BRASíLIA - Pela primeira vez o presidente Fernando Henrique Cardoso vai levar na bagagem para uma viagem ao exterior um trunfo importante para mostrar, como ele gosta de dizer, ‘‘um novo Brasil’’: o efeito reeleição. A possibilidade de Fernando Henrique continuar comandando os rumos da economia brasileira por mais seis anos terá um peso significativo nas palestras que fará aos investidores e nos encontros agendados com os chefes de governo na Inglaterra, Itália e no Vaticano.
Muitas vezes criticado por viajar tanto (esta é sua 28ª viagem internacional), o presidente nunca desistiu de fazer o que chama de ‘‘diplomacia presidencial’’ e de demonstrar seu empenho pessoal em contribuir para que o País possa se inserir na economia mundial. Para Fernando Henrique, a globalização significa, dependendo da capacidade de reação e de adaptação dos países aos novos tempos, não uma ‘‘camisa-de-força, mas uma janela de oportunidades’’.
Será atraente aos donos de capital o Brasil que o salesman Fernando Henrique vai mostrar? Na opinião de analistas e consultores brasileiros, o efeito estabilizador que a aprovação da emenda da reeleição sinaliza para a economia torna o País um produto mais confiável. Mas os investidores internacionais costumam avaliar com cuidado diversos fatores antes de decidir onde devem aplicar dinheiro.
O Brasil do início de 1997 tem alguns feitos para mostrar. A inflação anual está inferior a 10%, a menor em meio século. No passado, esse chegou a ser o percentual de apenas uma semana. Em 1996, o País atraiu US$ 9,4 bilhões de investimentos externos diretos. Em 95 foram US$ 3,9 bilhões.

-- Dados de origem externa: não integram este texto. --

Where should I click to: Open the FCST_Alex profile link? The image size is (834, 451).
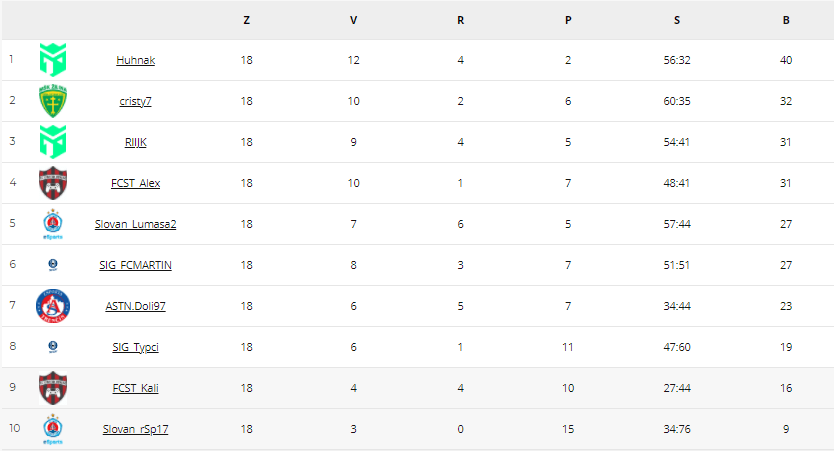pyautogui.click(x=136, y=183)
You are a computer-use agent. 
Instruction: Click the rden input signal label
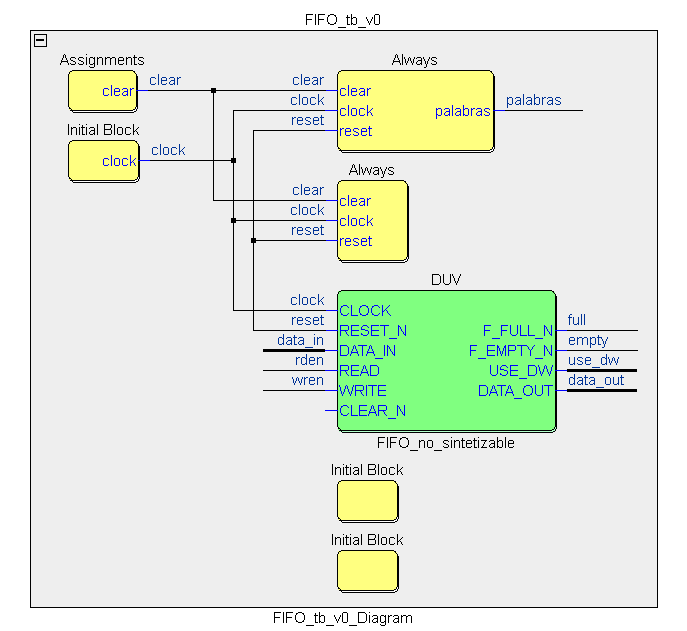309,360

Mesmo assim, embora o governo tenha comemorado esses novos investimentos, conforme relatório preliminar da Comissão Econômica para a América Latina (Cepal), proporcionalmente - em relação ao valor de seu Produto Interno Bruto (PIB) - o Brasil recebeu menos investimento direto do que outros países latino-americanos em 96. Para este ano, as previsões mais otimistas apostam que podem chegar a US$ 18 bilhões os investimentos na produção.
Mas persistem dois problemas reais na economia que ainda ‘‘atazanam’’ o governo, nas palavras do próprio presidente. O déficit público até novembro passado foi de 3,91% do PIB (o operacional, que inclui juros mas não considera a inflação). O déficit da balança comercial (importações maiores que as exportações) foi de US$ 5,5 bilhões em 1996, ou 0,74% do PIB.

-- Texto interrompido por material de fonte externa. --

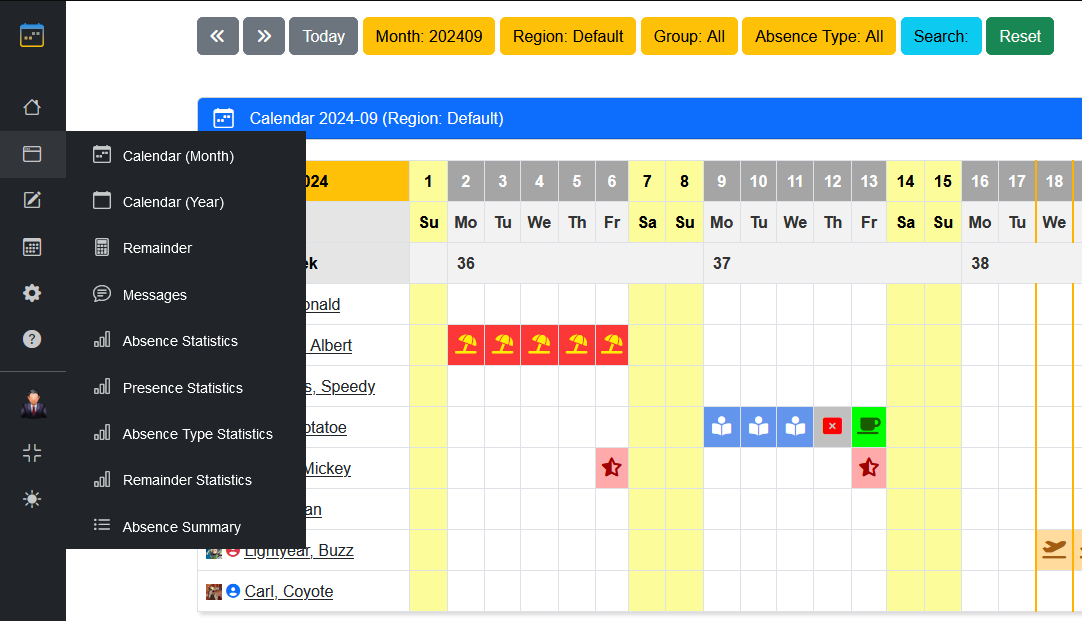Select the Home icon in the sidebar

32,106
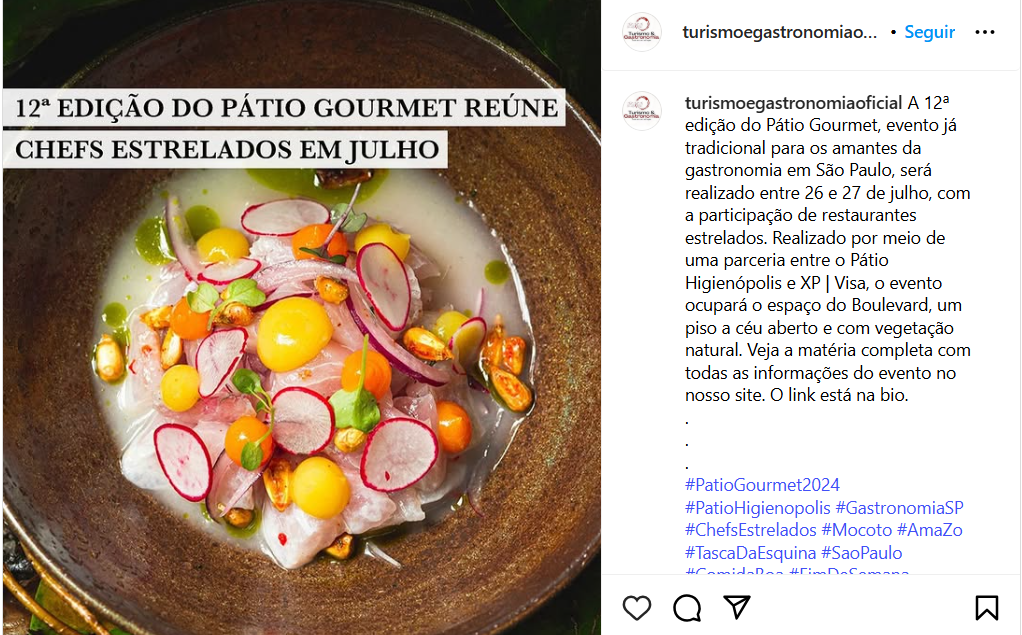1022x635 pixels.
Task: Open the three-dots more options menu
Action: click(985, 32)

As reservas internacionais do País estão situadas em US$ 59,039 bilhões, mas houve um déficit das transações correntes (todas as operações de compra, venda, serviços e doações entre o Brasil e outros países) de US$ 24,3 bilhões (3,27% do PIB). É o maior déficit desde 1983. Para 1997, as perspectivas não são boas: o déficit deve ser maior por causa dos maus resultados da balança comercial.
Os problemas com as exportações brasileiras têm merecido especial atenção de economistas e do governo. A discussão sobre a apreciação do real em relação ao dólar (que chegou a ser estimada em 25% por recente estudo do Banco Mundial), tem gerado especulações de que o governo poderia desvalorizar a moeda para melhorar a performance das exportações. A equipe econômica inteira nega mudanças na política cambial. O ministro da Fazenda, Pedro Malan, que também desmente a hipótese de alteração, prefere falar em ‘‘aperfeiçoamento’’ do câmbio.